= Felton Messina =

Dominican Republic karateka

Felton Messina started practicing Karatedo in 1966, while studying in the University of Puerto Rico, city of Mayagüez, supervised by his first teacher, the Puerto Rican Edwin Hernández in a style called Okinawan Kenpo Karatedo. In 1968 he was promoted to black belt 1st Degree and received the grade certificate from Edwin Hernández. In 1969, Felton Messina returned to the Dominican Republic having graduated as an electrical engineer. When he arrived in Santo Domingo, the only martial arts practiced there, were Judo and Taekwondo. When a group of young people heard of his arrival, they asked him to teach them the style of striking martial art that he had learned in Puerto Rico. In 1969 the Kenpo Karatedo Association was formed by Felton Messina, and this new style spread throughout the whole Caribbean nation. While being president of the Dominican Judo Federation,, he was advised by the president of the Dominican Olympic Committee, to form what to this day is known as the Dominican Karate Federation (DOKAFE), which was recognized as well by the Dominican Olympic Committee. With the recognition of DOKAFE by the Dominican Olympic Committee Felton Messina quits from his position as President of the Dominican Judo Federation and becomes the first president of the Dominican Karate Federation. In 1975, Felton Messina stops practicing Okinawan Kenpo and begins practicing the Nihon Koden Shindo Ryu style of Karatedo under the teachings of Hiroyuki Hamada, native from the province of Sendai, Japan.

== Dominican Republic ==

Felton Messina, aside from being known as one of the pioneers of Karatedo in Puerto Rico, is also known as the "father" of Karatedo in the Dominican Republic. He earned this mention because he was the first person who took Karate to the Dominican Republic and spread it throughout the whole nation, having the Kenpo Karatedo Association, in which he directed, more than 6,500 students throughout the whole nation. He is also responsible of introducing Karatedo to the military forces of the Dominican Republic, training them in self-defense and competitive Karate. Felton Messina was also coach of the Dominican Karate Team training them, in various occasions, to go to the Panamerican and World karatedo tournaments, where his students won in several occasions.
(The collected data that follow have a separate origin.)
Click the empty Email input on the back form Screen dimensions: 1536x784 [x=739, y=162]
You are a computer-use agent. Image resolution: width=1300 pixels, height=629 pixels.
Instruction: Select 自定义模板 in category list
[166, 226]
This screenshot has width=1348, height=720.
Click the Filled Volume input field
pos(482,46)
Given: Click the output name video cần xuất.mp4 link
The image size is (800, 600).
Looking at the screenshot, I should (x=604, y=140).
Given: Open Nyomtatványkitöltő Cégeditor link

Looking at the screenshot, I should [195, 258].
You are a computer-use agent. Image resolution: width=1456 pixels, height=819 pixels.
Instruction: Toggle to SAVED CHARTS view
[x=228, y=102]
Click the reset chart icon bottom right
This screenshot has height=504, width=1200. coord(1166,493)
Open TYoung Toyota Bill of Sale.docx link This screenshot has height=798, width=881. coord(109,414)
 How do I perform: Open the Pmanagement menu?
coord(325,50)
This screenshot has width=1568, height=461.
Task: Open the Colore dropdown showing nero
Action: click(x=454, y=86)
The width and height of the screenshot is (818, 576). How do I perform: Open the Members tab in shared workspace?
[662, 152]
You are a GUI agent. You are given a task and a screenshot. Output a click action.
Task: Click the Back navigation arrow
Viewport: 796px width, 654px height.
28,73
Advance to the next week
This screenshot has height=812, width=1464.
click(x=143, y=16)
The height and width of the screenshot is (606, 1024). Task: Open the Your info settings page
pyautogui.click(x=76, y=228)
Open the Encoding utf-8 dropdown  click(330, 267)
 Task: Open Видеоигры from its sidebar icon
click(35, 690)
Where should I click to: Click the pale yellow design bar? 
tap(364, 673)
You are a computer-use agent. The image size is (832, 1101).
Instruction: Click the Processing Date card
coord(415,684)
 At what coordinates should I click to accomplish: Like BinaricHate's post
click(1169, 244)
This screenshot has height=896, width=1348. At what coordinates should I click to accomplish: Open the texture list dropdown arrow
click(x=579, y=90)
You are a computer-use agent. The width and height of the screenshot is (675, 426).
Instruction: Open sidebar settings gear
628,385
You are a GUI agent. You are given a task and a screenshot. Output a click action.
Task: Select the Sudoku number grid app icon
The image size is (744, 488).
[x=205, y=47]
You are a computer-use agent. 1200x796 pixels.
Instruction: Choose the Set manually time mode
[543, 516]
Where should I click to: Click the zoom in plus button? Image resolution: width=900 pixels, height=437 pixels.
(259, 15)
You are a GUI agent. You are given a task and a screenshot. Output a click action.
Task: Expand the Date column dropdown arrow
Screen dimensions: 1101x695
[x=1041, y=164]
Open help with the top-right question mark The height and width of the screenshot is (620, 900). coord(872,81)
He was the first Dominican to write a book about Karatedo (specifically about the style Nihon Koden Shindo Ryu), published in 1979.

At the moment he has already ended his second Karatedo book titled "The Physics of Karatedo".

== Career ==

He started practicing Nihon Koden Shindo Ryu in 1975 when Hiroyuki Hamada was invited, by Felton Messina, to teach the style that he had created. Hamada spent one month in the Dominican Republic teaching Felton and his advanced students from the Kenpo Karatedo Association. Before returning to Japan, Hamada promoted Felton Messina to 3rd degree black belt, after giving him an extensive exam. Felton Messina traveled four times to Japan to practice at Hamada's dojo, where he was promoted successively to higher ranks until he reached the highest rank in Nihon Koden Shindo Ryu which is So-Shihan, that translated to English means "Master of Masters". This rank was given to him in 1999 in Japan, in the presence of 10 of his more advanced students from different countries in the Americas that traveled with him. The rank of So-Shihan given to Felton gives him power to expand the style Nihon Koden Shindo Ryu throughout the whole world, except Japan. Felton Messina has spread the style in the following countries: Venezuela, Cuba, Puerto Rico, Cambodia, United States of America, Ecuador, and the Dominican Republic. He is the only Dominican that has been able to expand Karatedo internationally, founding many karate schools in the countries mentioned above.

== Rank ==

Messina at the moment possesses the Rank of So-Shihan (10th degree black belt) for all the world except Japan where he holds the rank of 7th degree black belt. The World Karate Federation (WKF) recognizes his rank of 7th degree black belt.

He also possesses the rank of 1st degree black belt in the style of Iaido, Muso Shinden Ryu. This rank was given to him, in Japan, by Iwagoro Setoguchi in 1977.